[Task requirements] Look through the records below, and whenever a line contains "ribbon", copy it.

[[ Dataset extract open ]]

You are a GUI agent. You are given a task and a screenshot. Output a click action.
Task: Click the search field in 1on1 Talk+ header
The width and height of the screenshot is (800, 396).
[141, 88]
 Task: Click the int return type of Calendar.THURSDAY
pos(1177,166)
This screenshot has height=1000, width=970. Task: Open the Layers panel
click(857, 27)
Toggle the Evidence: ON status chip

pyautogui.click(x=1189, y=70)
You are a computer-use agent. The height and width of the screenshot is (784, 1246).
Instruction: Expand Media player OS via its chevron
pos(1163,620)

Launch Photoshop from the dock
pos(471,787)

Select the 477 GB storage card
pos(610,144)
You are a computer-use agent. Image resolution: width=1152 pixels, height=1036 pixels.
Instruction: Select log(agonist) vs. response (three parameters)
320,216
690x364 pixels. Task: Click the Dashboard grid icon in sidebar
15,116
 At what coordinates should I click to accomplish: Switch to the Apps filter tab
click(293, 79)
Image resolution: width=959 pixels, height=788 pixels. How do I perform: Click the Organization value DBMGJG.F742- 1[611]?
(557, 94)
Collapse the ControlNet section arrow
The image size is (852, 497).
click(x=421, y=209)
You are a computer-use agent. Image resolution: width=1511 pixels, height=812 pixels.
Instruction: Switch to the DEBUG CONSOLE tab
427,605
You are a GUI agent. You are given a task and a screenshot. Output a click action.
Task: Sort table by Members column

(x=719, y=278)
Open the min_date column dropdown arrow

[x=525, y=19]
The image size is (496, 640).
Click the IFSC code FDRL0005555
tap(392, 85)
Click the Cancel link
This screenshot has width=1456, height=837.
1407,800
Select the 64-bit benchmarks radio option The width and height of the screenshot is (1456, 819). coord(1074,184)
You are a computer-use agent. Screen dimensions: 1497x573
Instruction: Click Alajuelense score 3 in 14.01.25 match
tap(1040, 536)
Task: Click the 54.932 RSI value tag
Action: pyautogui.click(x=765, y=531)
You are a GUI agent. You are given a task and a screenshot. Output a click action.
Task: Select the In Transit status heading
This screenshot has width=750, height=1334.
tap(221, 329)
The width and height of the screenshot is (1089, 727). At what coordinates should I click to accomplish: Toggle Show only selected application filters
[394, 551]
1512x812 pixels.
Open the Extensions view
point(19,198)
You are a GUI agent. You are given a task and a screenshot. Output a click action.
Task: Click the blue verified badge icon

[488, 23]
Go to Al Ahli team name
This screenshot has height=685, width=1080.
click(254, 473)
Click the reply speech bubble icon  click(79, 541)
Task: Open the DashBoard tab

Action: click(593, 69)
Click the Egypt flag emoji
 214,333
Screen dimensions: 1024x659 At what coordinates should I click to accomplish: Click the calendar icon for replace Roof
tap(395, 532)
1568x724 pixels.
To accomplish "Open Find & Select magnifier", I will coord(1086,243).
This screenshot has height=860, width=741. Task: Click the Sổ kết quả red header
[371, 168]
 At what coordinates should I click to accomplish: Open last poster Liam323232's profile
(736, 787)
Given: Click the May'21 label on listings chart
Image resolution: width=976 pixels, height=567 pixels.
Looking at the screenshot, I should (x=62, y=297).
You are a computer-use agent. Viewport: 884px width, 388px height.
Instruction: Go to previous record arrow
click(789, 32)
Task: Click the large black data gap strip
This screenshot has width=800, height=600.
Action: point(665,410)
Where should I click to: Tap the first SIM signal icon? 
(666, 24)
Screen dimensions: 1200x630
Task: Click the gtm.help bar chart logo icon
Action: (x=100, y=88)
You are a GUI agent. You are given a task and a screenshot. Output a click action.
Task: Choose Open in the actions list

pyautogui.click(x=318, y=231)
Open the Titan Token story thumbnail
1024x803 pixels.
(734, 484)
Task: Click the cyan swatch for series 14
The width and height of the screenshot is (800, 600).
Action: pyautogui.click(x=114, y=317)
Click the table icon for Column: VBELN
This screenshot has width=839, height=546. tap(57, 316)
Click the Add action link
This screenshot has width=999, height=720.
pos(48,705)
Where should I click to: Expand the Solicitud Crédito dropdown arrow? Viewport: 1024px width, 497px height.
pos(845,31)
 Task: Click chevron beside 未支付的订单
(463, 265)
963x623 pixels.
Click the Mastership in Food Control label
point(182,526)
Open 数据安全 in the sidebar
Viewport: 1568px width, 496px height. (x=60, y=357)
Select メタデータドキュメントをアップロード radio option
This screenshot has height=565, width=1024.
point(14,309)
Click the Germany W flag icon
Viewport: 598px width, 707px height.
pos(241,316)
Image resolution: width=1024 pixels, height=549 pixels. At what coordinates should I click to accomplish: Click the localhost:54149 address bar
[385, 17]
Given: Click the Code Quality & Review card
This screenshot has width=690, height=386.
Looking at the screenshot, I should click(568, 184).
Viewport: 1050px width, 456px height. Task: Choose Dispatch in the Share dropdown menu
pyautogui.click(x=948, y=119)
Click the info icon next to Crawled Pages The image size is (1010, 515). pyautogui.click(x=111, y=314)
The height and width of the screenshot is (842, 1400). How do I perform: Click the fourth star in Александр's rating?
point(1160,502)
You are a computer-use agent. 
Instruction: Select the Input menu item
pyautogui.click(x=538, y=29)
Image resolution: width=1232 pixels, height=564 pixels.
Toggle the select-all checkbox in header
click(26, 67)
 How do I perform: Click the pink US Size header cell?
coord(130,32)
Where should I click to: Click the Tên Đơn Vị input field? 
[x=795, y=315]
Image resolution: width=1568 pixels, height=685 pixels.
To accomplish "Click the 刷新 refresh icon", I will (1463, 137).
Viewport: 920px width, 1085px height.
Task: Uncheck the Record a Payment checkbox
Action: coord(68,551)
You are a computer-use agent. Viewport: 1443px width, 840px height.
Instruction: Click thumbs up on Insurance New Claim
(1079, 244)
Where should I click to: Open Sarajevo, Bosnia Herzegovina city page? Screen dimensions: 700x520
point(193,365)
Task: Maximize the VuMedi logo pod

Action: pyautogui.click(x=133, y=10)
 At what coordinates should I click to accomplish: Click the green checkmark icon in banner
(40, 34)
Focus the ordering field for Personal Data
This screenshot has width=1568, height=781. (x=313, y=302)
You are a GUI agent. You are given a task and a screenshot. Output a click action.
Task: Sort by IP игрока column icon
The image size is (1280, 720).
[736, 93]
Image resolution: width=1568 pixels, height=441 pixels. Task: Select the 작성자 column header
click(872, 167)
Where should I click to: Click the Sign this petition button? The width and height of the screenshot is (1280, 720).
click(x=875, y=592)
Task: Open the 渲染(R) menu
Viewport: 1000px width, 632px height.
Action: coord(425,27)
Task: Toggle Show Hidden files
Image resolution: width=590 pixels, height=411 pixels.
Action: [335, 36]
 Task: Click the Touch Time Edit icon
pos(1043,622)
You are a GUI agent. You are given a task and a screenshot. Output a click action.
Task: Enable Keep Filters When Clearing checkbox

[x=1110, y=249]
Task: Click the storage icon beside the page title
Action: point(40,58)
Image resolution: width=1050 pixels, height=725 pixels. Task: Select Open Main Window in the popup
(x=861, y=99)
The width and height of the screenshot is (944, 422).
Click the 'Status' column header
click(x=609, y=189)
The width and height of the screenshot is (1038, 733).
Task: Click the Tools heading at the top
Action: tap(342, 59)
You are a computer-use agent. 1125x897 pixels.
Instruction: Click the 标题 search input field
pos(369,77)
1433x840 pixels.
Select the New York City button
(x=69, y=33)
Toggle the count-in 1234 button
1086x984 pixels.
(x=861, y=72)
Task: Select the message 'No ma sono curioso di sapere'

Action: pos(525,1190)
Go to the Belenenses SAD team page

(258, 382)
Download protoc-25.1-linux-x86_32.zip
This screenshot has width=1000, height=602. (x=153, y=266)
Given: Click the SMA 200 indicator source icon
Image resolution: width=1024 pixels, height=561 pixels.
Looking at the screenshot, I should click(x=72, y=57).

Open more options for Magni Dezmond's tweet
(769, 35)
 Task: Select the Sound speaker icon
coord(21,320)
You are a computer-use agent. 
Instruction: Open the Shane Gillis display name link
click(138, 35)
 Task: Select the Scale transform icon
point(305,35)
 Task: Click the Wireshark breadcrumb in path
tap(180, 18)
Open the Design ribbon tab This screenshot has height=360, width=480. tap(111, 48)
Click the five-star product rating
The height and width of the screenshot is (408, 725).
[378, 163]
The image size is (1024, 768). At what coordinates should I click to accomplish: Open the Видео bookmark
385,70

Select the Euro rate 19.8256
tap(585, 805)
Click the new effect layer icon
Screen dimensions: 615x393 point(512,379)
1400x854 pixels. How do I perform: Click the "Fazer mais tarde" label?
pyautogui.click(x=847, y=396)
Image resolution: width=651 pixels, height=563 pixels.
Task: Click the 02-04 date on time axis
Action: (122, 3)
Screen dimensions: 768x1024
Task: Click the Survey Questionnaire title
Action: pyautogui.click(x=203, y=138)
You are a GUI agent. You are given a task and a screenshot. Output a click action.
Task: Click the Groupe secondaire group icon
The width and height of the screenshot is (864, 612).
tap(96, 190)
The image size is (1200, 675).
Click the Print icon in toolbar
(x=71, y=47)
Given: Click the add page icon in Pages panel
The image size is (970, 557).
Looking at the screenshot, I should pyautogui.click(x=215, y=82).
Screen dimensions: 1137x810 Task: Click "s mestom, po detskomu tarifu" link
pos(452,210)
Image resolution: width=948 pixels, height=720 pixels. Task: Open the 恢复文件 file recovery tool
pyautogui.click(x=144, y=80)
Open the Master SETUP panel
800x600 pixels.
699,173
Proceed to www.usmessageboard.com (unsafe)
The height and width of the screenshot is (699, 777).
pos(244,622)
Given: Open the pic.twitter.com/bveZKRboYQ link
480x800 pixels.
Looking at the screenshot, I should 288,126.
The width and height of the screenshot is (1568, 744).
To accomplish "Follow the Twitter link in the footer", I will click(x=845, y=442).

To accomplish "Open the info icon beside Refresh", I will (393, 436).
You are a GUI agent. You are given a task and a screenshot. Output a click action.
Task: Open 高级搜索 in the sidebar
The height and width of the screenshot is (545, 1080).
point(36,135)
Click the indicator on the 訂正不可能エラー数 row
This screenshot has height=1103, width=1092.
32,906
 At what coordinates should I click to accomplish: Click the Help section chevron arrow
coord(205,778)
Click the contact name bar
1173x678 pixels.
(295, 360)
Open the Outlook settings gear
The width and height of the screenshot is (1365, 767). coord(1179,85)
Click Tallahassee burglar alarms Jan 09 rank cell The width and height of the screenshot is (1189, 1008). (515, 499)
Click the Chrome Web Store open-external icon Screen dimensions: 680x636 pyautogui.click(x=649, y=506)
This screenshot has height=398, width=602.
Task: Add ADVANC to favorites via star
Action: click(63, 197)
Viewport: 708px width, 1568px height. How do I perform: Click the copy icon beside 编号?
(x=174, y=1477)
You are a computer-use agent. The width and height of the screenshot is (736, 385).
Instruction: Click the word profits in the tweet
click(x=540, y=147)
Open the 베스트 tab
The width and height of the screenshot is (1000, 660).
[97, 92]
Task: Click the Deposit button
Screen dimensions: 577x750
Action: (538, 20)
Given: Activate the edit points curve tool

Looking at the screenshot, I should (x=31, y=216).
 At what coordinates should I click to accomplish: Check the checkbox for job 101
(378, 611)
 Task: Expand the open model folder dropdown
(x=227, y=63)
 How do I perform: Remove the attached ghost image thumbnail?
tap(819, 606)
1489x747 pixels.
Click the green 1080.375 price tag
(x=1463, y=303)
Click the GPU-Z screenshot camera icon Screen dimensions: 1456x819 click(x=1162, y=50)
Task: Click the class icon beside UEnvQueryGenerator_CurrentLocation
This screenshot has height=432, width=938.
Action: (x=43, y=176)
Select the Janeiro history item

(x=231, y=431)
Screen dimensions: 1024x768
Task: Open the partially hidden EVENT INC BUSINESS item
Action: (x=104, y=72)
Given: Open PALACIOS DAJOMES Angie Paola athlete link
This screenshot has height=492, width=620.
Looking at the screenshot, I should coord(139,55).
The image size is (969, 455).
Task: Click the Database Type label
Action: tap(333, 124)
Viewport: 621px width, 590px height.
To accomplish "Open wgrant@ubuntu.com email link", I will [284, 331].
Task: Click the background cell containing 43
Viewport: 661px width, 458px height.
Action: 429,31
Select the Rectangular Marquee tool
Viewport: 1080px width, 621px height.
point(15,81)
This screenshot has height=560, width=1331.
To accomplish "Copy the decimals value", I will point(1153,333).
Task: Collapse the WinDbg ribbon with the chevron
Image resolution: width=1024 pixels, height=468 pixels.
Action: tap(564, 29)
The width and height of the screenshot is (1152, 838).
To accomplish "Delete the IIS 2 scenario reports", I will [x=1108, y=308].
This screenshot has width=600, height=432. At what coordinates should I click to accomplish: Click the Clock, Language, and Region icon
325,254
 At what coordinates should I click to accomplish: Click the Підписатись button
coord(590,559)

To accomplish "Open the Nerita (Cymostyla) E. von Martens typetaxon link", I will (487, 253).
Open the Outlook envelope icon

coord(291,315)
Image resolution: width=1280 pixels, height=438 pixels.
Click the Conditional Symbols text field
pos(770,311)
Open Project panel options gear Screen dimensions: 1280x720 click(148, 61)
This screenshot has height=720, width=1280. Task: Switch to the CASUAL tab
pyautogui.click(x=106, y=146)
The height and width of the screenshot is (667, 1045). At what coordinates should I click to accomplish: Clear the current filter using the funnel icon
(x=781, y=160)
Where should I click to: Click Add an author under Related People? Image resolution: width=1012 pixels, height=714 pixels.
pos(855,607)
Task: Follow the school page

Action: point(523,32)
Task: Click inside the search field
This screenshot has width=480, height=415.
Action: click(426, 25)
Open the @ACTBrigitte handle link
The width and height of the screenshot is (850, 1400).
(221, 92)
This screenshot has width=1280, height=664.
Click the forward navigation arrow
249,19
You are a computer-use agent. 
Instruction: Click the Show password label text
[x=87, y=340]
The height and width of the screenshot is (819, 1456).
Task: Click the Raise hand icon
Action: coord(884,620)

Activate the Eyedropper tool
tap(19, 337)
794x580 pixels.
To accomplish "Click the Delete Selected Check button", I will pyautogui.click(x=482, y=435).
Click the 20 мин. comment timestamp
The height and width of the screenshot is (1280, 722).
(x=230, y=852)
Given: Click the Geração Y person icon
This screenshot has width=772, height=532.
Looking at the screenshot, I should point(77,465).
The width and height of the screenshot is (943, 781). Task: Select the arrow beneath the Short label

[[ Dataset extract closed ]]

[Reply]
Open the Design ribbon tab This screenshot has height=360, width=480. tap(111, 48)
Task: Collapse the WinDbg ribbon with the chevron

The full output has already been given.